También presentía a los animales. Ellos me hicieron testigo de los momentos más bellos y entrañables de sus existencias: varias parejas perdidamente enamoradas de pájaros acudían año tras año a anidar entre mis ramas; múltiples insectos me utilizaban como residencia de su efímera luna de miel; los de mayor tamaño dormían en mi tronco, refugiándose del sol que a mi me daba la vida.
La primavera era la dulce recompensa a los supervivientes del gélido invierno, vacío. Ninguna bella sensación florecía en mí más que la tristeza y la sensación de soledad. Temía, cada invierno temía. Temía la muerte, era fácil morir, por eso no podía perder la concentración, tenía que guardar al máximo las reservas, eliminar lo que no fuera necesario de mantener. Por eso en cuanto el frío comenzaba a llamar a la puerta y el otoño estaba vigente en el ambiente, el suelo se cubría de hojarasca.
Y las estaciones se sucedían continuamente, creándome emociones, por llamarlas de alguna manera, que me hacían sentir viva, emociones que daban sentido a la savia que corría por mis vasos conductores. Daban sentido a mi vida.
Pero si ahora pienso... ¿cuántas primaveras pude haber pasado plantada en aquel bosque? la mejor respuesta que encuentro es... una vida.
Fue una de esas primaveras, la última.
Un reguero se abrió paso entre el árido suelo de mi vecindad. Casualmente, chocó con mi tronco, y al contacto de aquel caudal de agua con mi corteza se produjo una reacción. ¿Magia? Podríamos llamarlo así.
El dolor me abrazó con fuerza, me apresó. El dolor, tanto tiempo sin sentir dolor, pero todavía recordaba lo que era.
Frescor, humedad, olor a campo y a tierra mojada. Desconcierto, luz, viento y... pájaros. Gráciles pájaros entonando complejos ritmos y melodías, creando un ambiente de acordes perfectamente afinados. Eran ellos, eran mis amigos.
Me escandalizó sobre todo la respiración, el aire entraba en mis pulmones, que se hinchaban bajo mi abultado seno de mujer.
No había echado en falta la vista, habían pasado años... tal vez siglos en la más absoluta de las oscuridades, pero no necesitaba ojos para ver todo aquello que me hacía disfrutar, tenía muchos otros medios para sentirlo.
Me costó relacionar todo aquello que me había acontecido durante mi vida como árbol con todo lo que veía.

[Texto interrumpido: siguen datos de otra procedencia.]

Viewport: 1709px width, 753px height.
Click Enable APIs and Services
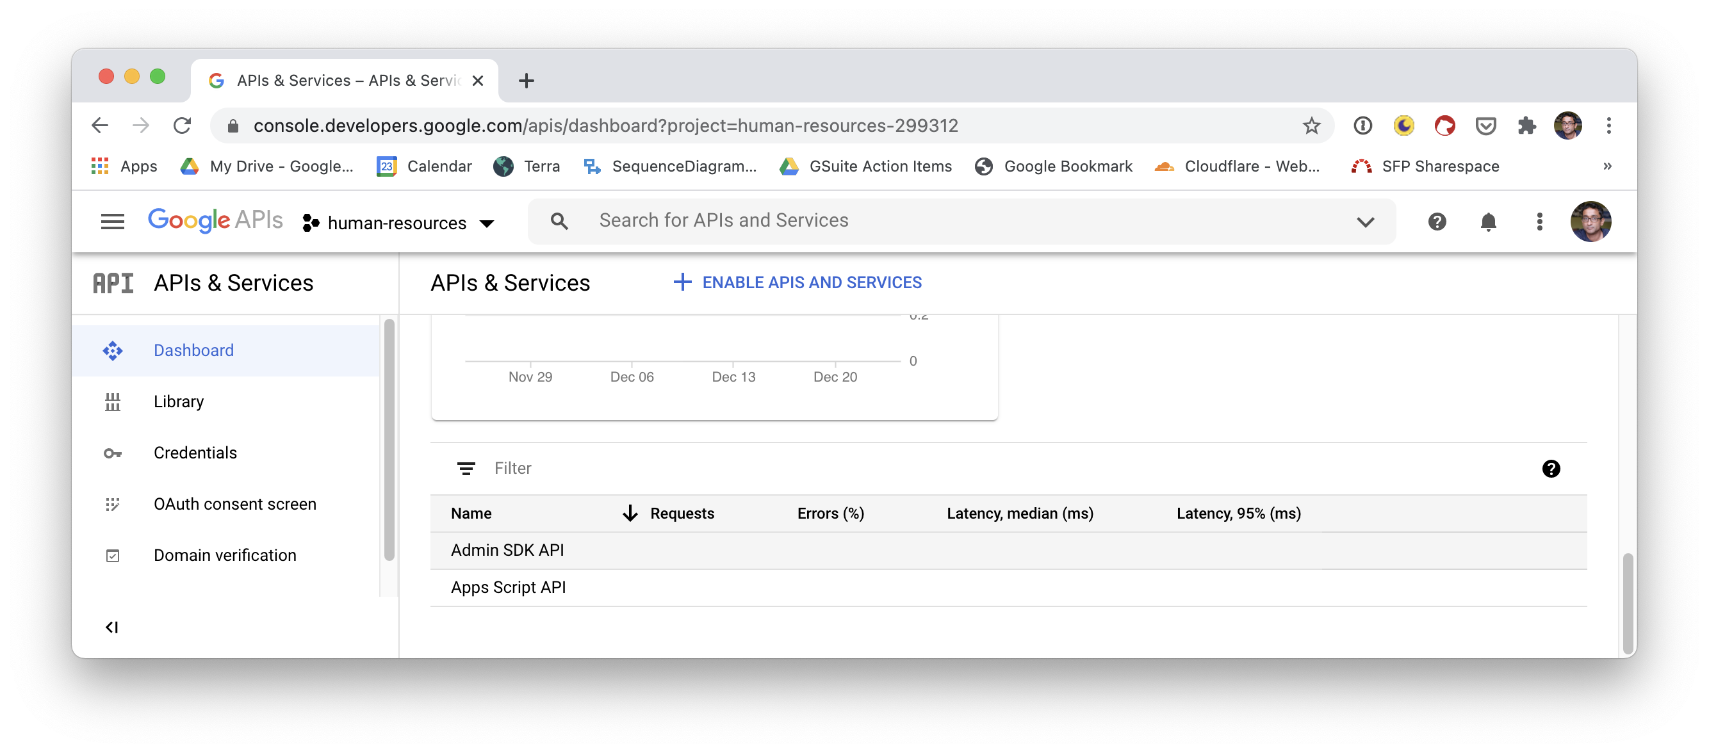point(797,283)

Ahora todas esas emociones tenían forma y color.
Subí mi testa, y mis ojos se deslumbraron con el Sol. Con Apolo.
De repente recordé todo lo que había sucedido hacía tantísimo tiempo.
Sin quererlo, mis ojos se dirigieron a mi costado. Contemplé una cicatriz, una herida de flecha. Eros. Eros, dios griego del amor, me clavó aquella flecha de hierro para que odiase a Apolo, cuya piel también había sido atravesada por otra flecha, de oro esta vez, y por eso me amó incondicionalmente.
Pero esa herida estaba sanada, ¿cómo no podría yo amar a quien me había estado manteniendo viva durante tantos años y quien me había estado proporcionando las emociones más bellas? ¿Cómo podría no amar a alguien que nunca me había abandonado?
Como ya dije, la herida estaba curada, y cicatrizada también.
Me asusté al sentir mi cabello resbalar sobre mi hombro y caer frente a mi rostro. Estaba enmarañado y tenía hojas enredadas. Despacio y con paciencia, fui recordando cómo mandar las órdenes a los músculos para que se movieran y así retomé mi psicomotricidad.
Me apoyé en las palmas de las manos, estaba en la orilla del débil reguero que me había devuelto mi forma humana. Un reguero, un pequeño río, era mi padre, Peneo. Él me había convertido en árbol cuando se lo pedí, y supo que me gustaría volver a ser ninfa.
Pasé un día entero en el mismo lugar de mi transformación, disfrutando con mi piel de las caricias de Apolo, recordando el vibrar de las cuerdas de aquel elegante y bello instrumento que tan bien sabía hacer sonar.
Cuando llegó la noche, llegó la tristeza, y sin control alguno sobre mis emociones lloré. Lloré inconsolablemente vertiendo mis lágrimas sobre el reguero de mi padre.
Recapacité. Ahora podía moverme, tenía otras ventajas distintas a las que tenía cuando era un árbol, un árbol con hojas de tamaño mediano y puntiagudas que habían coronado a los más grandes triunfadores, un árbol conocido como laurel. ¿Acaso iba a hacer exactamente lo mismo que llevaba haciendo cuando estaba supeditada al mantillo? ¿Disfrutar con el sol y llorar con su ausencia?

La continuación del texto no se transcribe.